Service Mesh Hub Backs Istio as Adoption Accelerates
The list of open source service meshes, a low-latency infrastructure layer designed to link application containers and other microservices, continues to grow as ephemeral application infrastructure scales to production.
The latest offering comes from Solo.io, which this week released its “service mesh hub” to the open source community. The hub is billed as a unified dashboard for installing and operating a single service mesh or a group, enabling orchestration of a multi-cluster “virtual mesh.”
The hub also supports the latest version of the pioneering Istio service mesh rolled out by partners Google, Lyft and the former CoreOS unit of IBM subsidiary Red Hat in 2018. The rush to service meshes coincided with the separation of monolithic applications into microservices, some consisting of thousands of moving parts.
Solo.io, Cambridge, Mass., said Wednesday (April 8) the hub addresses the need to simplify the installation and operation of a growing list of service meshes. To that end, the company worked with Microsoft to develop a service mesh interface specification in hopes of promoting an industry standard for service meshes.
The interface is a specification for service meshes running on the Kubernetes cluster orchestrator. It defines a common standard that can be implemented by different mesh providers.

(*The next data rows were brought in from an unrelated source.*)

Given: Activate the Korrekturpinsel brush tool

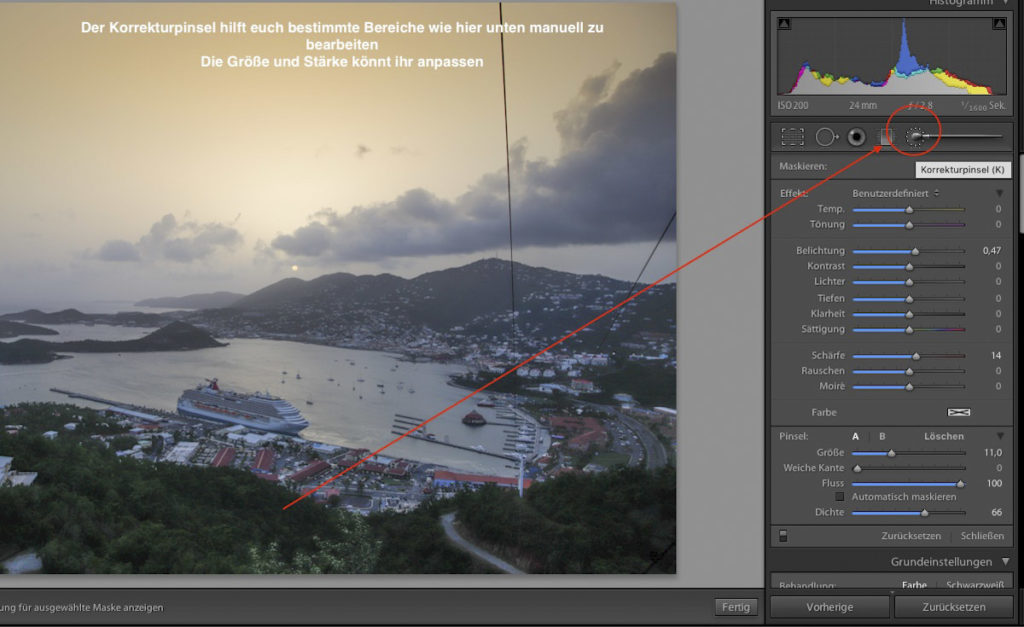Looking at the screenshot, I should tap(914, 137).
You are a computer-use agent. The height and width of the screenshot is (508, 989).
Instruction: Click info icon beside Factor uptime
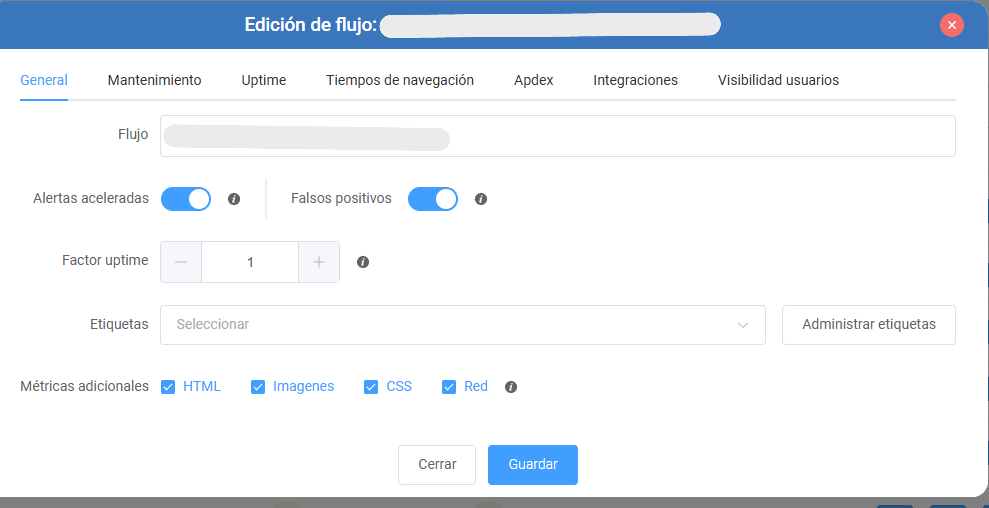coord(363,262)
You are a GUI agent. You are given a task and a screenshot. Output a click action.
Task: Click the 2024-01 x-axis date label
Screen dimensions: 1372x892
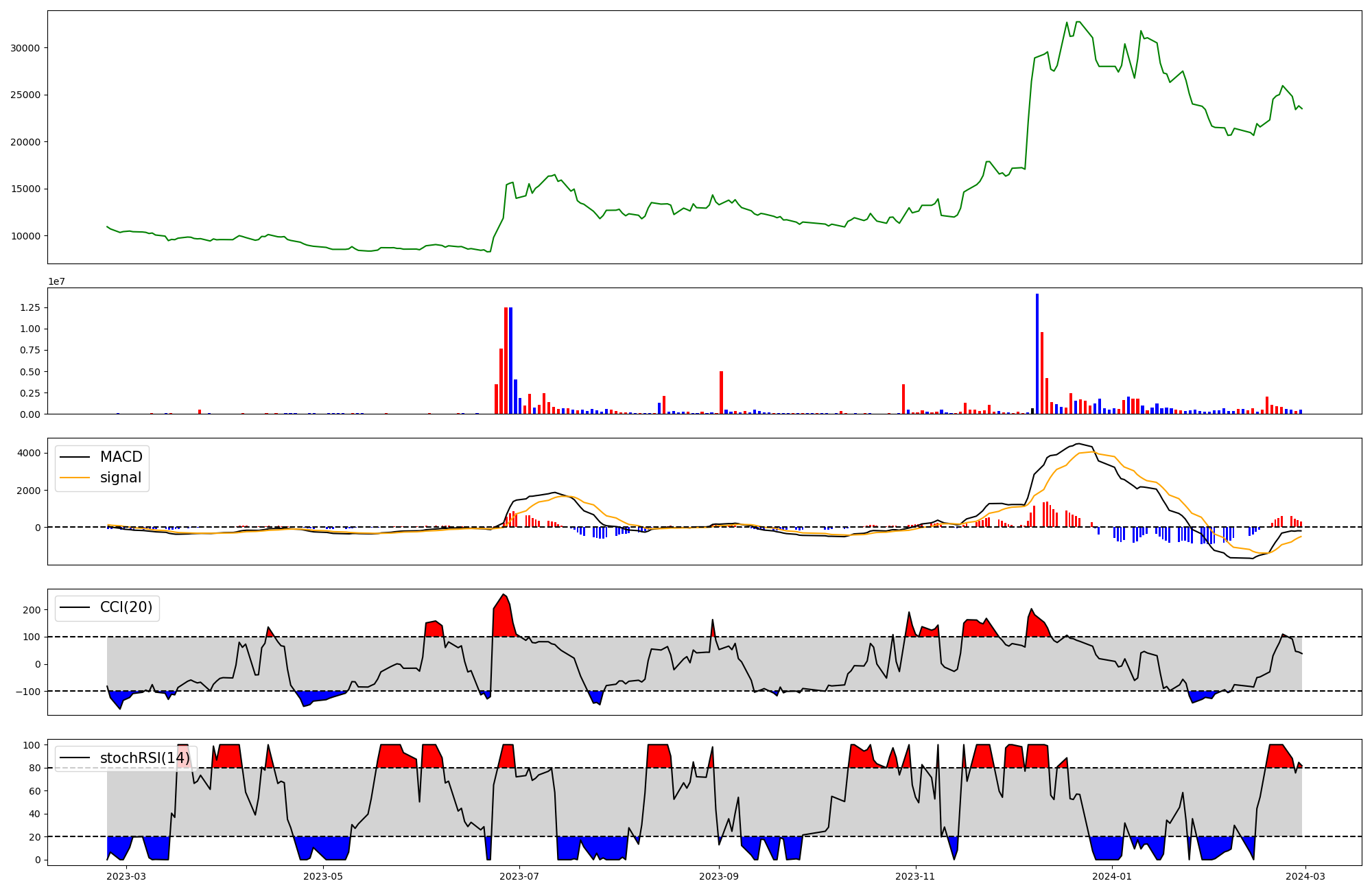point(1111,876)

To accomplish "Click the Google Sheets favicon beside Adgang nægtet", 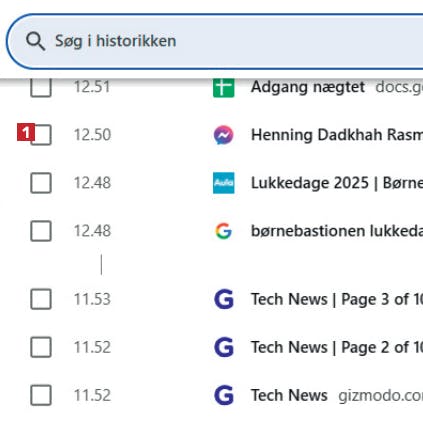I will [x=224, y=88].
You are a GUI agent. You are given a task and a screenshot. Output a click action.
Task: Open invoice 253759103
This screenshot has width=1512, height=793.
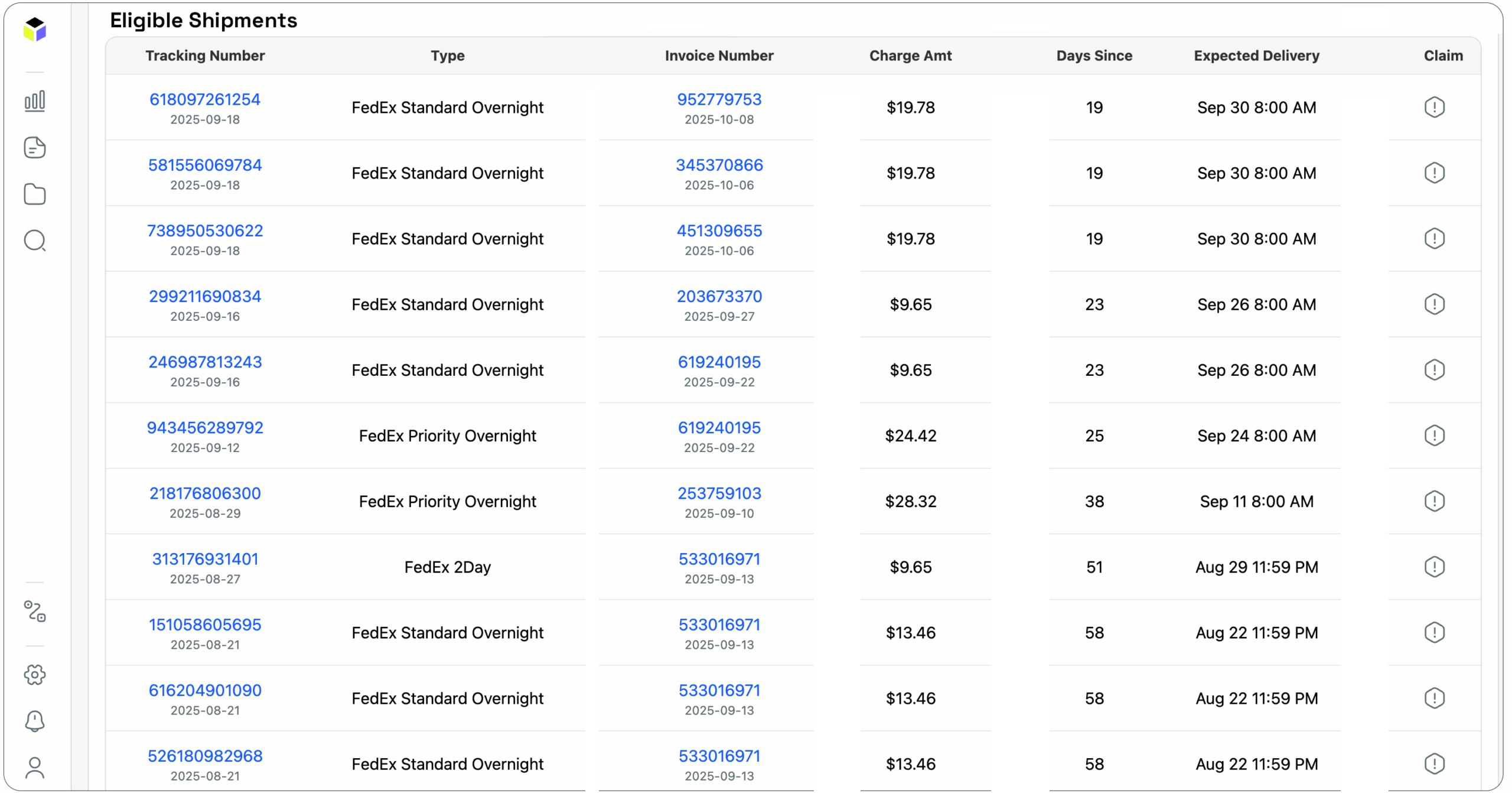(x=719, y=493)
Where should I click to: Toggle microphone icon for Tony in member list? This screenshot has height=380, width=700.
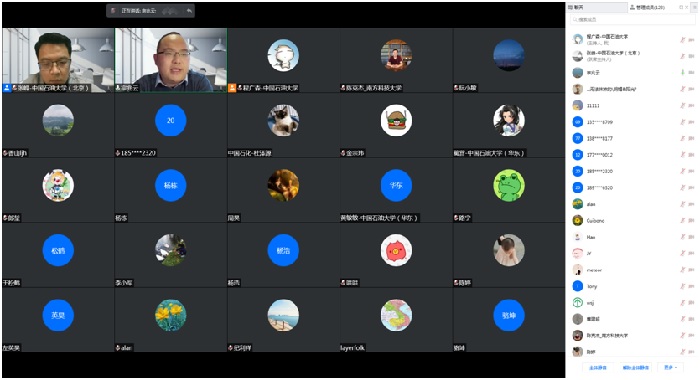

Solo.io also launched an open source orchestration project dubbed SuperGloo, a Kubernetes-native management scheme for configuring and managing different service meshes across multiple clusters via a unified API. The common application interface abstracts away the specific details of different service meshes.
The new service mesh hub is a “descendant” of SuperGloo, the company added.
Service meshes are catching on as enterprise infrastructure shifts to agile by complex microservices. Solo.io and others are attempting to abstract that complexity away from users as they scale service meshes. Silo.io’s hub is intended to “accelerate service mesh adoption and facilitate collaboration, and to make multi-cluster and multi-mesh a reality,” said Idit Levine, founder and CEO of Solo.io.
The company said its service mesh hub adds multi-cluster support for Istio 1.5, released last month. Enterprise adoption of the the Istio service mesh has grown in parallel with the de facto standard Kubernetes cluster orchestrator.
Along with Istio, the new hub supports the Linkerd “ultralight” service mesh also running on Kubernetes. Solo.io also said its will soon offer support for Amazon Web Services’ App Mesh and a service networking tool from HashiCorp dubbed Consul.
The Solo.io hub runs on the AWS cloud, Microsoft Azure and Google Cloud.
Solo.io joins a growing list of vendors releasing open source tools as service meshes enter production. For example, the Kuma framework released last year by API hub specialist Kong Inc. is promoted as a universal control plane for service meshes.